-- START DOCUMENT TEXT --

Just some random thoughts that may be helpful...
using a regular 9 volt battery, test each axle of the SPUD to ensure that all 4 wheels are picking up power correctly
(With only 4 wheels to work with,
dropping even 1 "wheel" worth of pickup reduces the loco to effectively "1 pickup point per side",
which ain't great odds in any Modeller's language...
2 - Everything else being equalk, The H&M should work fine with a decent mech. (They have a good reputation, and are fairly robust. They also tend to "play nice" with hi-precision motors, which has won them some fans...)
3 - THe SPUD and basic Black Beetle have 14:1 ratio gearing, which is waaay too high for smooth slow running under NG conditions IMHO. The custom 27:1 Black Beetles are a SERIOUS improvement, and are the only valid BB gear ratio for my $$$
4 - Black Beetles have nickel silver treads, which aids in pickup behaviour. However, as a result, they should NEVER be "slid",
(either by moving the vehicle down the rails with wheels locked, or by "power sliding"). This will wear away the nickel silver, and create a pitted surface which attracts and holds dust/dirt.
5 - In contrast, SPUDS do NOT have such coatings IIRC. This means their overall pickup is worse, and are Always susceptible to dirt/dust pickup
6 - added weight is GOOD, as long as it is Balanced over the 2 axles of the SPUD. having it "nose or tail heavy", or heavy Left <> right is only going to weight down one wheel/pickup point, and break contact with the other. Ergo, No Go!
7 - watch for PVA or other scenery adhesives creeping up the rail and creating issues, esp in the days after ballasting!

-- END DOCUMENT TEXT --
-- START RECORD EXTRACTS --

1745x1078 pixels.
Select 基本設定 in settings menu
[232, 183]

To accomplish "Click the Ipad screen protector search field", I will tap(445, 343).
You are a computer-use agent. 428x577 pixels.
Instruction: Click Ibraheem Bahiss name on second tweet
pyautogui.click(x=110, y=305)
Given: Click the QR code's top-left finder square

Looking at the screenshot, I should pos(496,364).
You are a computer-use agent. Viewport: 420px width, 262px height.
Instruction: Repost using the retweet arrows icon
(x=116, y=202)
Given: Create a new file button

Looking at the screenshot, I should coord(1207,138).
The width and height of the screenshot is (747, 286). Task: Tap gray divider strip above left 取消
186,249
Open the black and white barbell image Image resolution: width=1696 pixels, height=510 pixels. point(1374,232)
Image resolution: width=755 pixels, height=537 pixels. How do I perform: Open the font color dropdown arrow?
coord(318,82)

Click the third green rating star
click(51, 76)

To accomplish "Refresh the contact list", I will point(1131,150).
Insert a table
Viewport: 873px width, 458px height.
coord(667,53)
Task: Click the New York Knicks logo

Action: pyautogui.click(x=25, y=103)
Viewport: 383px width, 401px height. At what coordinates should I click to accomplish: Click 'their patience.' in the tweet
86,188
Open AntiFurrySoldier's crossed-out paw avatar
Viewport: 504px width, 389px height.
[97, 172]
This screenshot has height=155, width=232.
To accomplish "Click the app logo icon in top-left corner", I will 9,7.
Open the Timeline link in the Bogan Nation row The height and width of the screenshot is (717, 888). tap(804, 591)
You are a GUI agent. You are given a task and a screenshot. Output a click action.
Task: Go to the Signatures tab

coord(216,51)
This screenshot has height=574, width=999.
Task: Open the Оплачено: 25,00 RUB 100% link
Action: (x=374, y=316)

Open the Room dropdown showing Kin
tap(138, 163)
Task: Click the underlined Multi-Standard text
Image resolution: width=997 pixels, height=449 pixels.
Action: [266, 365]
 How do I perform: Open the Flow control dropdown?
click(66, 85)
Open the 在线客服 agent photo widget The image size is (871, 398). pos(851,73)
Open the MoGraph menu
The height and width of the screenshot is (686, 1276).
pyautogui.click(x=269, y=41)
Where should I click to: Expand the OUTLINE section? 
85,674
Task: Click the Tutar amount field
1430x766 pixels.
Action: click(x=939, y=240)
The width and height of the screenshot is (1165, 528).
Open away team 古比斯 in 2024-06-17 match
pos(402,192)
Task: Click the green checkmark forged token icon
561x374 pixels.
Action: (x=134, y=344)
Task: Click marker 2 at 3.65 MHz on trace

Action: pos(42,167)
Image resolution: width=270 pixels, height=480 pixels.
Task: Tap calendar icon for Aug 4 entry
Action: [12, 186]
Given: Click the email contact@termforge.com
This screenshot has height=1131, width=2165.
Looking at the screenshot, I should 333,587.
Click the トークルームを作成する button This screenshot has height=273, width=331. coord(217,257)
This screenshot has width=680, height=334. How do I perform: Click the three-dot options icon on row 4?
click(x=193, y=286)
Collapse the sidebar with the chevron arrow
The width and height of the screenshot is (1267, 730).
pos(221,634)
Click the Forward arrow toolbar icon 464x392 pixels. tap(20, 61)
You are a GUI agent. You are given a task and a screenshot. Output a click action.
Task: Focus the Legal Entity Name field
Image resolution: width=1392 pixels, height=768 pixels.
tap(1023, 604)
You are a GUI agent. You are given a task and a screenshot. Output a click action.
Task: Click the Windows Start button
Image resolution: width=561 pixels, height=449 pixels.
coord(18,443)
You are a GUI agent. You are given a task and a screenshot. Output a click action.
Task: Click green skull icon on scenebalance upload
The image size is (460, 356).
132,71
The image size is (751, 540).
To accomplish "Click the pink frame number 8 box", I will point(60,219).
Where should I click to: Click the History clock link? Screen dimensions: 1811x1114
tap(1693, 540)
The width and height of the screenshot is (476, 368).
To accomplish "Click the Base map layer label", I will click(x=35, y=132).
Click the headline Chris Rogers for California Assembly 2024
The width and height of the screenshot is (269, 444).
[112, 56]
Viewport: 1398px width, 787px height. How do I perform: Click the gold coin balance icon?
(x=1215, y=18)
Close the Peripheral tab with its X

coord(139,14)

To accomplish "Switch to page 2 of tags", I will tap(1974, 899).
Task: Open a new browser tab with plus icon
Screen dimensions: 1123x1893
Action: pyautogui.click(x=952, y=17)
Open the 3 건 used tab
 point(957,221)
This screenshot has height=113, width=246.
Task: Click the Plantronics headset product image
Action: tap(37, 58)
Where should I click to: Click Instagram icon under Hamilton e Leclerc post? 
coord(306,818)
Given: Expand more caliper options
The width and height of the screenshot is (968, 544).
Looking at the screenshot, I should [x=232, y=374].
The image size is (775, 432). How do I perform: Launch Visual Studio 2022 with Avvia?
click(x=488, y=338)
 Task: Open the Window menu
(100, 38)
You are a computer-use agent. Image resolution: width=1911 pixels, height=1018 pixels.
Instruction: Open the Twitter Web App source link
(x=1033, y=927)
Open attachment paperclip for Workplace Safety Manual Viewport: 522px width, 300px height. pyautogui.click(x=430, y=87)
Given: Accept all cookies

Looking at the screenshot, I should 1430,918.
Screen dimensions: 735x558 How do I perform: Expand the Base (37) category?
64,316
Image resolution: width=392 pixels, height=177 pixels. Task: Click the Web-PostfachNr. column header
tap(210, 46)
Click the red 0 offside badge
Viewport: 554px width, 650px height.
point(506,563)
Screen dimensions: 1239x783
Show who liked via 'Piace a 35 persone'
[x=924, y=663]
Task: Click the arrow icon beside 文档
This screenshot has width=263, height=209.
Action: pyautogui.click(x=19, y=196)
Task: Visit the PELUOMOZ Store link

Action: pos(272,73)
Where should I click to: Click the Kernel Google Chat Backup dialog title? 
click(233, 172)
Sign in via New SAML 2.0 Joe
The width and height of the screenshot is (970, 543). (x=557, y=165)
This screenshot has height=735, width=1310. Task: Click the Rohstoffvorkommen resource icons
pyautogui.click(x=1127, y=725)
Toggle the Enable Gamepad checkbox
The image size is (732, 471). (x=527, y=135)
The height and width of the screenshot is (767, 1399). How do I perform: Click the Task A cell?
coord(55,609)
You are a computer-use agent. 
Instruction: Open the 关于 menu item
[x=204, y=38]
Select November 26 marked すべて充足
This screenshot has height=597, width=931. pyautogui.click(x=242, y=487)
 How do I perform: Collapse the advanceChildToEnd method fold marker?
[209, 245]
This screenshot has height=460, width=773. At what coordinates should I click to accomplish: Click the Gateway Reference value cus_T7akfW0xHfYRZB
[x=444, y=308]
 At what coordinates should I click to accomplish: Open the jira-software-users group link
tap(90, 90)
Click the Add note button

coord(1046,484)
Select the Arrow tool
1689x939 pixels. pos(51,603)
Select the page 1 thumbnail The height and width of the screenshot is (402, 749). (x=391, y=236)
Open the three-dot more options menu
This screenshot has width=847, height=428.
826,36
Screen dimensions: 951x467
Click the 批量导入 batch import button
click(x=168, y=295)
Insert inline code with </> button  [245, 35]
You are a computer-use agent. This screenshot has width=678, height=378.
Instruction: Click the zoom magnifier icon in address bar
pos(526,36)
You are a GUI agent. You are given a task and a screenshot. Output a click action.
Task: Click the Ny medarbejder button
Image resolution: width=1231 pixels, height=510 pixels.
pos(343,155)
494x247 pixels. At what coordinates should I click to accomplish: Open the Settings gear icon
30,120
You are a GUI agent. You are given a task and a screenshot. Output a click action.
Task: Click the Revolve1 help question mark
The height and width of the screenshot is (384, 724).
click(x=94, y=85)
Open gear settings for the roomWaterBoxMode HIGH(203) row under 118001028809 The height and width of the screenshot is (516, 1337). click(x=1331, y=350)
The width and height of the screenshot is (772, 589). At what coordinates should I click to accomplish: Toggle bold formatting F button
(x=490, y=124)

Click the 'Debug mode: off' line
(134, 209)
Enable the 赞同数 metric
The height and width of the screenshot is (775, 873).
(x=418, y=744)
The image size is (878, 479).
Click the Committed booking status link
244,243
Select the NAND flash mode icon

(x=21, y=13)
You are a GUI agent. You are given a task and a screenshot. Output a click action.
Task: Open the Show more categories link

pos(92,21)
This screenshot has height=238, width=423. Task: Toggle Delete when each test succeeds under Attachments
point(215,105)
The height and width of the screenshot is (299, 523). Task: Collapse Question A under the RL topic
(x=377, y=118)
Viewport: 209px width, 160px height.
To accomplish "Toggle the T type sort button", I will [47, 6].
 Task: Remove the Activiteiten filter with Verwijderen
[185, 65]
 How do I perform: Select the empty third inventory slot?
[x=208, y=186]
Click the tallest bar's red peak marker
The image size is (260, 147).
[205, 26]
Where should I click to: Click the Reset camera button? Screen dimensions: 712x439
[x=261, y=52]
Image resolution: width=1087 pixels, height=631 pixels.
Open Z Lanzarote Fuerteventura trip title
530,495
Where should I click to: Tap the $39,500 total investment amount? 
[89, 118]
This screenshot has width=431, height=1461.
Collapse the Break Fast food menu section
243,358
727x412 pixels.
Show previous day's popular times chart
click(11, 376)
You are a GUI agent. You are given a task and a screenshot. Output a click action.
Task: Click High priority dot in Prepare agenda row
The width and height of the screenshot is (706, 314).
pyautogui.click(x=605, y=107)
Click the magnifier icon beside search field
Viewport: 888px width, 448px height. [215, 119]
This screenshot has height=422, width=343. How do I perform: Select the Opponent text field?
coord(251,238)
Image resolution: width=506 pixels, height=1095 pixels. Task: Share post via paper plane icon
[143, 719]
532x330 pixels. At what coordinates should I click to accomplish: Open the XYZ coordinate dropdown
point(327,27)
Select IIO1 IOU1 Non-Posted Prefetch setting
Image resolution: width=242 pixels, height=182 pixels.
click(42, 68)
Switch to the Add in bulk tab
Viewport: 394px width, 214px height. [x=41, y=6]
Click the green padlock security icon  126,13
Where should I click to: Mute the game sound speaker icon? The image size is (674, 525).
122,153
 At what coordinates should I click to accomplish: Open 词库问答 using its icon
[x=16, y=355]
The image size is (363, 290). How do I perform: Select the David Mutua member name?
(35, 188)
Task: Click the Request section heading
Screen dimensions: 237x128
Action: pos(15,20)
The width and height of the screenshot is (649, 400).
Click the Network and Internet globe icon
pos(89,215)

-- END RECORD EXTRACTS --

-- SHORT PROBLEM 1 --
Duplicate the passage from the locomotive pickup tips word for word, starting at "2 - Everything" and ending at "and holds dust/dirt.".
-- SHORT PROBLEM 2 --
Set down the rows verbatim, starting at the line that contains "The image size is (751, 540)." and ending at the line that contains "tap(1693, 540)".

-- COMPLETE ANSWER 1 --
2 - Everything else being equalk, The H&M should work fine with a decent mech. (They have a good reputation, and are fairly robust. They also tend to "play nice" with hi-precision motors, which has won them some fans...)
3 - THe SPUD and basic Black Beetle have 14:1 ratio gearing, which is waaay too high for smooth slow running under NG conditions IMHO. The custom 27:1 Black Beetles are a SERIOUS improvement, and are the only valid BB gear ratio for my $$$
4 - Black Beetles have nickel silver treads, which aids in pickup behaviour. However, as a result, they should NEVER be "slid",
(either by moving the vehicle down the rails with wheels locked, or by "power sliding"). This will wear away the nickel silver, and create a pitted surface which attracts and holds dust/dirt.

-- COMPLETE ANSWER 2 --
The image size is (751, 540).
To accomplish "Click the pink frame number 8 box", I will point(60,219).
Where should I click to: Click the History clock link? Screen dimensions: 1811x1114
tap(1693, 540)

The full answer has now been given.